▶ What you need to do
From the forum thread on learning jazz mandolin below, return everything from "Find a jazz" down to "a greater benefit.", word for word.

▶ Passage provided

I spite of how much I love music method books, I would suggest, as a jazz guitar and mandolin player from the home of jazz, New Orleans, that the best way is to learn from a more advanced musician.

Find a jazz player and take lessons, they don't need to play mandolin, they need to know jazz. I'm sure there is a sax or guitar player that you can study with near you. 

Of course read and work out of as many books as possible - but I think real lessons from a jazz player would be of a greater benefit.

----------

Pasha Alden

----------


## Jim Garber

I agree with David, Pasha. I would assume that there would be some jazz musicians in South Africa and near to you, hopefully.

In addition, I would listen to lots of jazz and perhaps find a tune or two you love. Then find multiple players playing that in multiple versions. Maybe take one and slow it down and learn the basic melody and some of the variations. In other words, do some ear training.

----------

Pasha Alden

----------


## montana

Play tunes. Each tune has licks in it. Your jazz playing will be proportional to the number of tunes you know. It's the same with fiddle tunes.

----------

Pasha Alden

----------


## Pete Martin

You can look at any of my books for no charge at one of my web sites.  Also JM site has a number of instruction videos.

----------

Pasha Alden

----------


## Pasha Alden

Hi all thanks to Jim, JonZ, Dave Montanna, Pete Martin and all others for replying.

To the first reply to my posting of this thread: jazz is also improvisation to me. So It can be Louis Armstrong, and the other artists and types of jazz you mention. 

I guess what I needed was to hear what is the best methods to get some good tunes and really master playing them well. Chords, 7ths, 6ths, etc. not really a problem. It is those licks and of course the lead that I need to manage.   

My thanks to all and am going to take your advice. There is a lovely long holiday to practice.

----------


## DavidKOS

> To the first reply to my posting of this thread: jazz is also improvisation to me. So It can be Louis Armstrong, and the other artists and types of jazz you mention. 
> 
> I guess what I needed was to hear what is the best methods to get some good tunes and really master playing them well. Chords, 7ths, 6ths, etc. not really a problem. It is those licks and of course the lead that I need to manage.   
> 
> My thanks to all and am going to take your advice. There is a lovely long holiday to practice.



http://www.africanafrican.com/Jazz%20Fake%20Book.pdf

Notice the link - this has lots of tunes, Happy Holidays!

Others


http://valdez.dumarsengraving.com/557JazzStandards.PDF

https://ia601605.us.archive.org/13/i...ndfakebook.pdf

http://creolejazzband.com/Downloads/...%20publish.pdf

Dixieland

http://www.breitlinks.com/jazz/world...stFakeBook.pdf

More modern

http://www.guitare-jazz-blues-rock.c...ook-Django.pdf

Gypsy jazz

http://gigbooks.freemusiced.org/uplo...asfakebook.pdf

Christmas tunes - jazz 'em up

http://www.paperbagmusic.com/downloa...fakebooks.html

etc.

----------

Beanzy, 

Jesse Harmon, 

Jim Garber, 

jshane, 

Mandolincelli, 

Pasha Alden

----------


## Jim Garber

Excellent, David. I had some of those but that added some excellent other ones. Thanks!!

▶ The data
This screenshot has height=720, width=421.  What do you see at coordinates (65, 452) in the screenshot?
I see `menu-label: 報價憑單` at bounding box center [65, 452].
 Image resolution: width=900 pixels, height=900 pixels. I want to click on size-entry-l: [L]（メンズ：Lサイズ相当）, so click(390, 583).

▶ Result of the exercise
Find a jazz player and take lessons, they don't need to play mandolin, they need to know jazz. I'm sure there is a sax or guitar player that you can study with near you. 

Of course read and work out of as many books as possible - but I think real lessons from a jazz player would be of a greater benefit.